Figure 5 shows a set of tasks being directly integrated into the mainline, as it would happen with the continuous integration working pattern. There is only one way for developers to deliver code: merging it into the mainline. In the figure, after tasks 1098, 1099, 1100, and 1104 have been delivered, what would happen if task 1098 is detected as a defective one? The answer would be it has to be fixed. But what if we need to release the code stat to a client or even just the testing group, and we already know some changes introduced by 1098 are wrong?
Most likely, features introduced by tasks 1099, 1100, and 1104 are totally independent from 1098 (task independency happens more often after the initial phase of a project during which tasks tend to be extremely dependent on each other due to the project’s infancy) and they could have been properly delivered if another working pattern had been used.
Figure 5. A task introducing a problem and all the rest building on top of it
Table 1. Continuous integration drawbacks
Controlled integration
By the way, I don’t mean to say that continuous integration isn’t controlled, it’s just that when I refer to controlled integration as opposed to continuous, I want to highlight that the former occurs frequently, but not all the time, and it is normally run only when a certain milestone is reached (the milestone could perfectly well be a weekly or daily planned integration).
There is also another difference between continuous and controlled integration, and it refers to the roles involved in the process. In a regular continuous integration scenario, all developers perform integrations and solve merge conflicts in code, which is perfectly acceptable on small, well-trained teams. Even agile teams can be affected by personnel rotation, though, or just new members joining, and it’s usually not a good idea to have a brand new developer mixing code he doesn’t yet understand.

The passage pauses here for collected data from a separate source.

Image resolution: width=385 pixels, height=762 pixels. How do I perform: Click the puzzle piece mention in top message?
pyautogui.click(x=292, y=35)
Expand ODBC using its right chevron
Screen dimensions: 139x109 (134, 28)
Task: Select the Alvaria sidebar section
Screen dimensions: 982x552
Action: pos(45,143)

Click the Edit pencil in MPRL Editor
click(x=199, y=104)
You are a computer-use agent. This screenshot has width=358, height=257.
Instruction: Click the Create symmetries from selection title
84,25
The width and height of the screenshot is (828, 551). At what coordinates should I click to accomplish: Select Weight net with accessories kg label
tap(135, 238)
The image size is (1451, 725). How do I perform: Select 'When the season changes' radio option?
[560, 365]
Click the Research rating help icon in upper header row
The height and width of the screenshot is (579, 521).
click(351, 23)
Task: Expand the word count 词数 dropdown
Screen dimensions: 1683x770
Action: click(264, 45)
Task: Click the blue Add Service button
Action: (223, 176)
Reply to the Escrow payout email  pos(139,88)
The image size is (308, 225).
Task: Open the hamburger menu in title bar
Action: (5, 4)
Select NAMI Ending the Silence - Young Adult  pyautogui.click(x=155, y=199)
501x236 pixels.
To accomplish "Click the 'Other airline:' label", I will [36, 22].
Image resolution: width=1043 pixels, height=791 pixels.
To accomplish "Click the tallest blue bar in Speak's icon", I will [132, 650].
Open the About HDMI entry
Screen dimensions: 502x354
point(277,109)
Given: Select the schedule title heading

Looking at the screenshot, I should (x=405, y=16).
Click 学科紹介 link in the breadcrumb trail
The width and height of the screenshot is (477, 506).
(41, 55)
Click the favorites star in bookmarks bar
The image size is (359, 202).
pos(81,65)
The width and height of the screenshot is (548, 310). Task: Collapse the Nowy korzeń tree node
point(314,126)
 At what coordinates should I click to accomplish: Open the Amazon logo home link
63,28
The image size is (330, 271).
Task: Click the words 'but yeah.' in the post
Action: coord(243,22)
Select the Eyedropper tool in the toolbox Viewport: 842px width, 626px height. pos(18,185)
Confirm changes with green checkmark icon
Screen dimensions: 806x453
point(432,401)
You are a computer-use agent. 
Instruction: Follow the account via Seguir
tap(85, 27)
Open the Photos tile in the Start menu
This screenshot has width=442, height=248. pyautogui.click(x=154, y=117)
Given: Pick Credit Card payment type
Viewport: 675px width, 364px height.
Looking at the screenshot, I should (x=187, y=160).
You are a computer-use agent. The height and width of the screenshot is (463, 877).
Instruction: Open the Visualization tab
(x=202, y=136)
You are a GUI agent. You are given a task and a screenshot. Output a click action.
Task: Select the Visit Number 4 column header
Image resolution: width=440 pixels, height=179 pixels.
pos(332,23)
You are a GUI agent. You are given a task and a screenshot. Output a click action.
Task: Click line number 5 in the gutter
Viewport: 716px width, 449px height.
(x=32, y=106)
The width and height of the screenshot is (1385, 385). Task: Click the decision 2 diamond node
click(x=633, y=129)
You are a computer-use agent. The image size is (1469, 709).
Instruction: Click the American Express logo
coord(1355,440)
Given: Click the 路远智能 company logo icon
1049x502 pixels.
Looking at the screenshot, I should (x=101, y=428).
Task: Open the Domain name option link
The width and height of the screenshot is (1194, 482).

In controlled integration a new role shows up: the integrator. The integrator is usually a seasoned team member who is familiar with the bulk of the code, the version control system, and the build and release process. The most important feature of the integrator is not that she knows all the code, which is not even necessary, but that she takes responsibility for the integration process. The integrator’s primary goal is creating a new stable baseline to serve as the base for development during the next iteration.
Figure 6 shows a scenario in which well defined integration points are not present. In such an environment, you’re likely to experience mainline instability and developers are likely to get stuck in a code and fix rut since they’ll be starting their iterations from unstable baselines.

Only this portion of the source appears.